Katie Loves Kittens is deceptively simple in the way that it explores respecting someone else’s space, both in the physical sense and in the abstract sense. And as children prepare to leave the comfortable surroundings of their homes, where they know the rules, and enter into a daycare or preschool or kindergarten classroom, where each fall there’s often a new teacher establishing new rules, and a new set of children to meet and get to know, this book can be an extremely helpful conversation-starter.
As adults, each of us has our own sense of the situation in which we feel most comfortable. Someone who lives in the country is accustomed to wide open spaces and may walk for a half mile without encountering anyone else. A city person, on the other hand, is used to getting bumped occasionally on a busy sidewalk (accidentally, of course) or crowding onto a train just inches from a fellow passenger, or having to step aside in the narrow aisle of a grocery store to let someone pass.
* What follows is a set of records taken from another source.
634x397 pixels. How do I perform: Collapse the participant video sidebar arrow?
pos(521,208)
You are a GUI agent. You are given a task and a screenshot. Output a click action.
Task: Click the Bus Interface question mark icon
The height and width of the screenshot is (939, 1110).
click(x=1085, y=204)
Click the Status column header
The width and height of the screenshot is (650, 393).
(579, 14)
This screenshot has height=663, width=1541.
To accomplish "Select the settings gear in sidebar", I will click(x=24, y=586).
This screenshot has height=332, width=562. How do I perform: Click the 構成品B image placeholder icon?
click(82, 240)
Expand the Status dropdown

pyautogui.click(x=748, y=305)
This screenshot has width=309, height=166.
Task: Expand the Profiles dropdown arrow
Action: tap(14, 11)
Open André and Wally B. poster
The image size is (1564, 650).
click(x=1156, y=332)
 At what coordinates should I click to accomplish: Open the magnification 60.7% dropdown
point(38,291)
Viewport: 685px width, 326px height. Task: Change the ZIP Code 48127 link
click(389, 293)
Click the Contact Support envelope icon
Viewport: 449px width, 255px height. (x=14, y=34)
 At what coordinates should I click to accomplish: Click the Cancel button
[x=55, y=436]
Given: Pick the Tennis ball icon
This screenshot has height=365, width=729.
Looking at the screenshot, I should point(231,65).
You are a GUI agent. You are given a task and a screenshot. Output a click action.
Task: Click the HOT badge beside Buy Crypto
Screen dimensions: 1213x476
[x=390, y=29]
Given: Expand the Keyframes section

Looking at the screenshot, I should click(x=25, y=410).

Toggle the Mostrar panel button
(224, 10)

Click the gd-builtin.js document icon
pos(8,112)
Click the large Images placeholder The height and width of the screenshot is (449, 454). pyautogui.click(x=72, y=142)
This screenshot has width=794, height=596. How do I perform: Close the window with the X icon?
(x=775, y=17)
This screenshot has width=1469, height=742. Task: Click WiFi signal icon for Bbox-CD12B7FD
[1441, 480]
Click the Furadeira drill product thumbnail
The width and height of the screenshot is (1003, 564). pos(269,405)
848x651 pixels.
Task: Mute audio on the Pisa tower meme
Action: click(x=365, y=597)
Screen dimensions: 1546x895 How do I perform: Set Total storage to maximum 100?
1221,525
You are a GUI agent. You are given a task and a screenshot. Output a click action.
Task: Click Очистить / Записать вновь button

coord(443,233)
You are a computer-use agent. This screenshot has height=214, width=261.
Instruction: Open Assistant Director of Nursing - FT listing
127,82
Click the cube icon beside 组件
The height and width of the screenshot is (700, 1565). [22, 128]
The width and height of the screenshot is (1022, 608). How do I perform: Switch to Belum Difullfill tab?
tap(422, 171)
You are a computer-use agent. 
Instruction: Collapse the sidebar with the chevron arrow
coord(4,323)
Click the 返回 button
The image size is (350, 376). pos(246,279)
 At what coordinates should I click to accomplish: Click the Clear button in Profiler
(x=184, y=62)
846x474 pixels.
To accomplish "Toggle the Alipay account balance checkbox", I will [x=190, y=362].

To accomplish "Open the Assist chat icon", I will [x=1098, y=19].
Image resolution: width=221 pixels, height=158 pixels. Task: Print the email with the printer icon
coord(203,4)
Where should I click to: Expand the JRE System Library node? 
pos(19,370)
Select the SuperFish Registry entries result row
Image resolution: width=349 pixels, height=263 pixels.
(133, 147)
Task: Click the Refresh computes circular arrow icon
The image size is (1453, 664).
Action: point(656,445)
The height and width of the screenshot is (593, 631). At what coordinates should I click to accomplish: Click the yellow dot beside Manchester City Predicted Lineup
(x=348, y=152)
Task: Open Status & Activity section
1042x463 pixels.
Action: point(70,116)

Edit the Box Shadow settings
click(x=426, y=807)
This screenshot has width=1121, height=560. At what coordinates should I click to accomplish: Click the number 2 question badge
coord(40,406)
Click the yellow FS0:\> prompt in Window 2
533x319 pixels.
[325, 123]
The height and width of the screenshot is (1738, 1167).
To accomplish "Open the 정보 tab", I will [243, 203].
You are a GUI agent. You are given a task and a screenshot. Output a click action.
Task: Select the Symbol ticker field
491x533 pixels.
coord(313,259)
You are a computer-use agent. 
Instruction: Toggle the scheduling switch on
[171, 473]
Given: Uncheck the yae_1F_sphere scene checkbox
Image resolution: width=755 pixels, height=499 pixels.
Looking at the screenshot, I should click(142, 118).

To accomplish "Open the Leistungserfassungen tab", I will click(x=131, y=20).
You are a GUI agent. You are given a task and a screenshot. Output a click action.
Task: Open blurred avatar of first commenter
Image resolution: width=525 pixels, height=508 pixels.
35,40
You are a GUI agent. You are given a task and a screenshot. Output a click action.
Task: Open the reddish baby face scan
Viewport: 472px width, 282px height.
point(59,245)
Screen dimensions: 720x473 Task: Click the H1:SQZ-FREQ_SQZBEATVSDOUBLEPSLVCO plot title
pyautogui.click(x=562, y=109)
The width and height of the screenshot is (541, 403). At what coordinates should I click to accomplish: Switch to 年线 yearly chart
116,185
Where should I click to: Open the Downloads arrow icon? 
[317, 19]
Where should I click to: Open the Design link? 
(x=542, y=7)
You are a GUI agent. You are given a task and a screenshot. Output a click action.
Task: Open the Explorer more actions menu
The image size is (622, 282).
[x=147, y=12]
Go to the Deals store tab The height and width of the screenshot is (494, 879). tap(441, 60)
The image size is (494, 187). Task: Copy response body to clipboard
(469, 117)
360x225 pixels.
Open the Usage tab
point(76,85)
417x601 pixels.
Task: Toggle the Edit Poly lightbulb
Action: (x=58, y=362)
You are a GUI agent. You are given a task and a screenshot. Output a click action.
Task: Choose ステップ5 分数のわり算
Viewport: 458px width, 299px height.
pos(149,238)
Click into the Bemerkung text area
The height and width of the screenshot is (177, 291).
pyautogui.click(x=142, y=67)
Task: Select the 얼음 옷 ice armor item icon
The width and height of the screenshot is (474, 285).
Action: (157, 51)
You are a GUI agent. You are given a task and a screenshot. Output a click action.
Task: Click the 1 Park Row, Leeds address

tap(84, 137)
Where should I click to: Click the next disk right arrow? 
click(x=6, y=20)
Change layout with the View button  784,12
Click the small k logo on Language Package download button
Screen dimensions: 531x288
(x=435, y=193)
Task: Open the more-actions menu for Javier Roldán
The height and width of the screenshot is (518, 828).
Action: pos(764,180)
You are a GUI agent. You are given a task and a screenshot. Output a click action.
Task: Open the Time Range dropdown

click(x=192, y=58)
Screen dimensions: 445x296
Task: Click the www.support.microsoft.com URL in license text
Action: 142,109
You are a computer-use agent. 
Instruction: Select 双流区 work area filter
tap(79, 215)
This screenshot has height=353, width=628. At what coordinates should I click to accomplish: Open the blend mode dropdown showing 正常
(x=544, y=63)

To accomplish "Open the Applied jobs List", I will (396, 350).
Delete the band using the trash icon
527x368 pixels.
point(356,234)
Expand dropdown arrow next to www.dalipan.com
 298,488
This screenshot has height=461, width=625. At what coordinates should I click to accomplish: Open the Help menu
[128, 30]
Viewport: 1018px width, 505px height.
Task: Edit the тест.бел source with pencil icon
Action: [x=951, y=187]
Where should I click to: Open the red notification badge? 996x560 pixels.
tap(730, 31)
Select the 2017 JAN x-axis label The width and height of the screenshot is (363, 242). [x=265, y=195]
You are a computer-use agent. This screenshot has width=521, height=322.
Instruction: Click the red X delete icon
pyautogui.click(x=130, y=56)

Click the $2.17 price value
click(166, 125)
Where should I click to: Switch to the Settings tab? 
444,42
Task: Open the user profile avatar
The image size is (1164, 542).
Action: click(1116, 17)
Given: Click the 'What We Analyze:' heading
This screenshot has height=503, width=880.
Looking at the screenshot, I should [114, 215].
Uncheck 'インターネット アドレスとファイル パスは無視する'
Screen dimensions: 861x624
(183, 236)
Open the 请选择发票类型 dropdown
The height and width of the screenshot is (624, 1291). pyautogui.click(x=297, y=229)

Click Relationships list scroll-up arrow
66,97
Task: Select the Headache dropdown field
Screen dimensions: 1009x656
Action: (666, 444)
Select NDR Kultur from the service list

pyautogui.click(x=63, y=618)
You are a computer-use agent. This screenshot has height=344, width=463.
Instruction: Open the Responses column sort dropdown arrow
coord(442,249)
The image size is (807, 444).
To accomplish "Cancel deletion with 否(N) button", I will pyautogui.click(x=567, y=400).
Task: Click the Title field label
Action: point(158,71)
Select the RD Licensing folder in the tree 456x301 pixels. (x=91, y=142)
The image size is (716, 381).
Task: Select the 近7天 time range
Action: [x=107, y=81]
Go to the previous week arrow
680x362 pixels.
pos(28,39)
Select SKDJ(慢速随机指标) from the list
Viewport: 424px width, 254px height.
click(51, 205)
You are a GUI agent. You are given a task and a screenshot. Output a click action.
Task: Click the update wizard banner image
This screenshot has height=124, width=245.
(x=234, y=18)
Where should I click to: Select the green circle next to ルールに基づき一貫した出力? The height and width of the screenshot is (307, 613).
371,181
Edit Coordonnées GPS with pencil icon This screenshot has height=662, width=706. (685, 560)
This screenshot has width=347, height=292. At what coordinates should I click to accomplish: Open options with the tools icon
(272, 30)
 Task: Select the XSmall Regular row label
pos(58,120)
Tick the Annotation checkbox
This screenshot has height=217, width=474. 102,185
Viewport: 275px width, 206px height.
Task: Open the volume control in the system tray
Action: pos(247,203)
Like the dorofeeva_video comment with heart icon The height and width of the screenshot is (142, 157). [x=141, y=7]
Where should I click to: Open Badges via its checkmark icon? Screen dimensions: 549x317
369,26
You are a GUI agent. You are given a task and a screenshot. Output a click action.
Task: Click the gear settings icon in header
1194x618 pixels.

As adults, we learn to instinctively preserve that cushion of space, but for children, who are often less conscious of others (both their proximity to others and also that they may have a different point of view from others), it’s much more difficult to articulate what they need. Their discomfort often comes out as a blurt: “Don’t touch me!” or “Ow! You’re stepping on my foot!” or abruptly fleeing from a peer who makes them uncomfortable.
But there’s also the idea of personal space in the abstract--giving someone room to get to know you and allowing a friendship to evolve. Some children make friends easily and are immediately comfortable with others, like Katie the pup in Katie Loves the Kittens. Others take more time; they’re more circumspect and want to observe through a child’s actions whether or not they can trust this new person, much like the kittens whose affections Katie tries enthusiastically to win. Of course this is all unconscious in young children; they don’t often realize the way they come across or why they react as they do to others. That’s why this book is so useful in approaching the topic of respecting others: most dogs are naturally affectionate and boisterous and forthcoming, while most cats are instinctively more independent and standoffish until they observe a situation and come to trust a person or another animal.
Katie and (by the happy ending) her kittens allow children to look at both sides. They can see that, whether they are more like Katie or more like the kittens, they can learn to get along with the other children and begin to form friendships in their own good time.